Derrière ces considérations techniques se cache aussi un enjeu
d’ordre politique, liés au niveau de contraintes et de charges
que cela est susceptibles de générer pour les entreprises en
termes de gestion et de ressources allouées … et cela n’est sans
doute rien comparé à la future obligation de déposer le document
unique d’évaluation des risques professionnels (DUERP) ainsi que
ses mises à jour successives sur un portail dématérialisé pour en
permettre, à terme, la traçabilité collective des expositions sur
40 ans glissants.
Dans l’attente, et suite aux propositions des partenaires sociaux
présentées cet été dans le cadre du CNPST visant à aménager les
modalités d’entrée en vigueur, le Gouvernement vient d’ouvrir un
portail internet dédié à l’information publique sur le passeport
de prévention depuis le 5 octobre 2022.
Derrière l’échéance légale du 1er octobre, c’est en fait un
calendrier de déploiement progressif qui s’annonce, selon la
feuille de route suivante :
- Octobre 2022 : annonce du décret détaillant les modalités du passeport de prévention ;
- Avril 2023 : ouverture du passeport de prévention pour les travailleurs (parcours de prévention et attestations) ;
- 2023/2024 : Ouverture du passeport de prévention employeurs (déclaration des données) ;
- 2024 : consultation des passeports de prévention par les employeurs.
Cette exigence de mise en place progressive était d’ailleurs bien
exprimée dans l’ANI du 9 décembre 2020, que la loi est venue «
transposer ».
Les entreprises (ainsi que les organismes de formation externes)

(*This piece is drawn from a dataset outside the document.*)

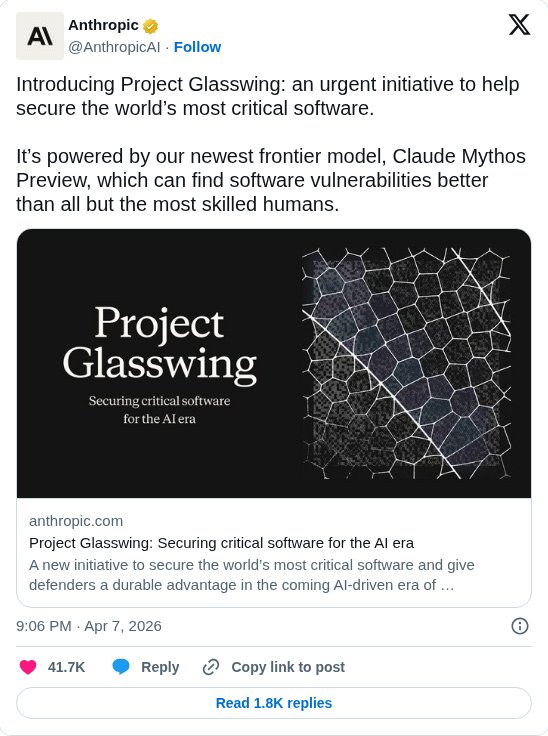This screenshot has height=736, width=548.
Task: Open the Project Glasswing preview image
Action: coord(274,363)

disposeront ainsi d’un délai pour se mettre en conformité avec
l’obligation de renseigner de manière centralisée dans le
passeport de prévention l’ensemble de attestations, certificats
et diplômes obtenus par chaque travailleur dans le cadre des
formations relatives à la santé et à la sécurité au travail et
dispensées à l’initiative de l’employeur.

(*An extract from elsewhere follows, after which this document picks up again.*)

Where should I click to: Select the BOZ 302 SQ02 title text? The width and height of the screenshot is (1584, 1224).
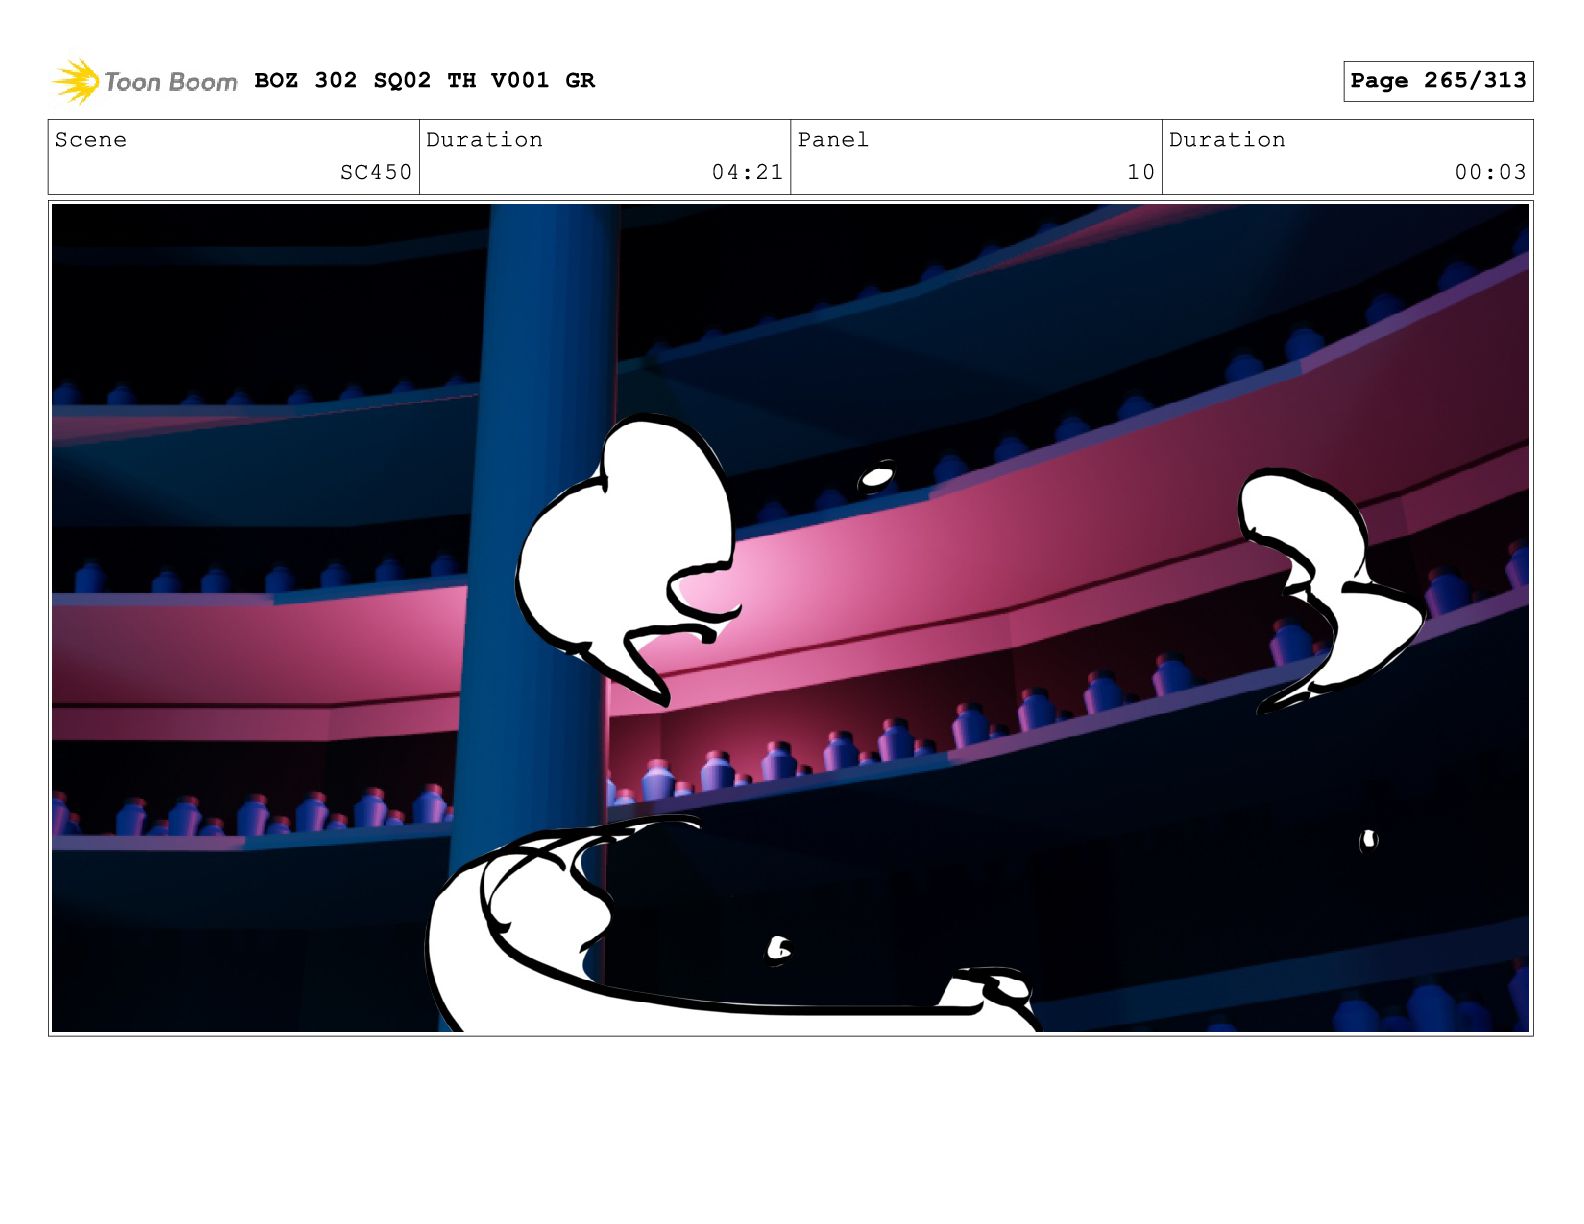pos(424,80)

Objectif, améliorer la prévention des risques professionnels en :
- Simplifiant le circuit de partage sécurisé d’informations entre le travailleur, l’employeur et les organismes de formation ;
- Attestant la réalisation et le suivi des formations en santé-sécurité au travail (dans le cadre initial ou continu), ainsi que l’acquisition de qualifications ou de compétences, tant ce sujet est capital pour la prévention primaire (cf. axe 1.2 du 4e Plan Santé au Travail 2021-2025).

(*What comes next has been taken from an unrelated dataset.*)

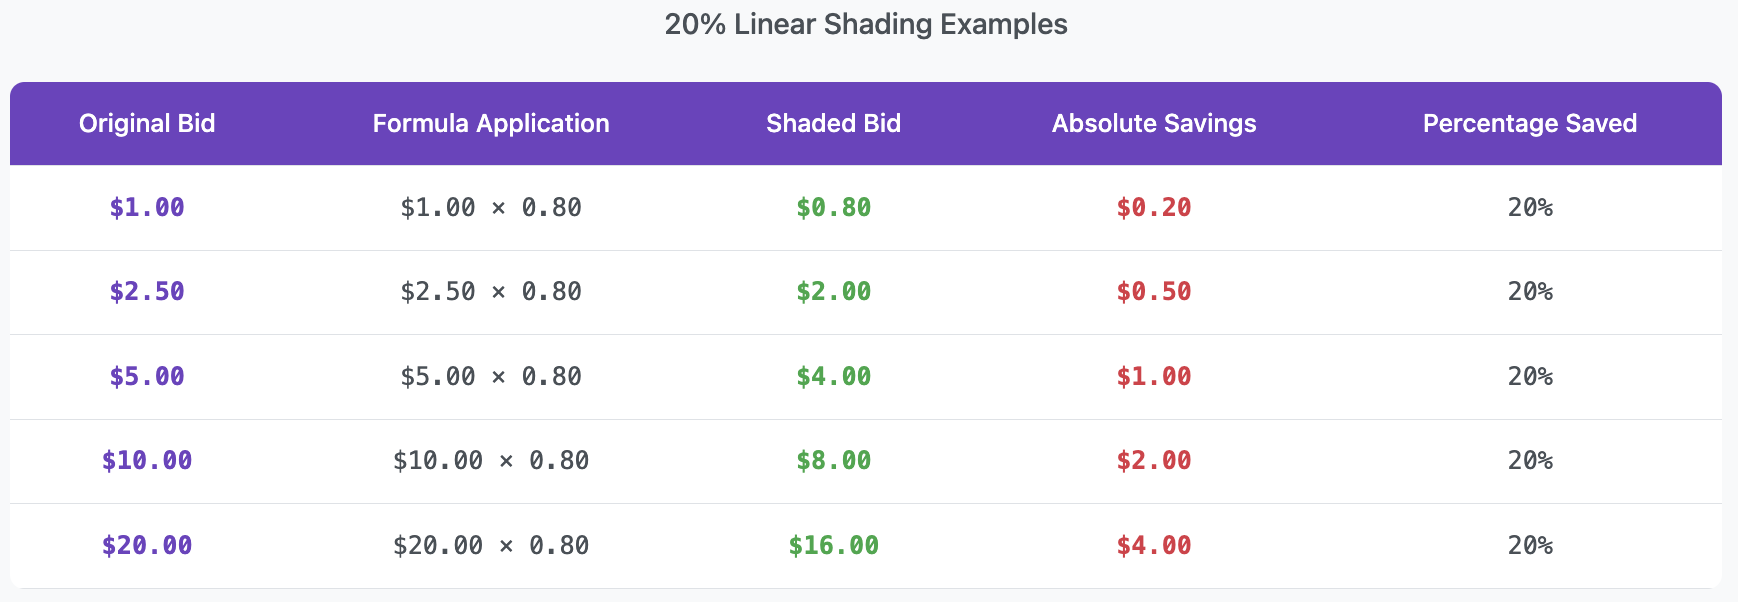
Task: Select the purple $20.00 original bid
Action: [x=147, y=545]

Précisons que dans ce phasage, des distinctions devraient être établies entre :
- Les formations dites transférables d’une entreprise à l’autre
(et même d’un secteur à l’autre) dans le cadre de la portabilité
de l’outil, et celles qui ne le sont pas ;
- Les formations réglementées obligatoires et spécifiques à certains travaux (ex : radioprotection, amiante, travaux sous tension, etc.), des formations SST non réglementées.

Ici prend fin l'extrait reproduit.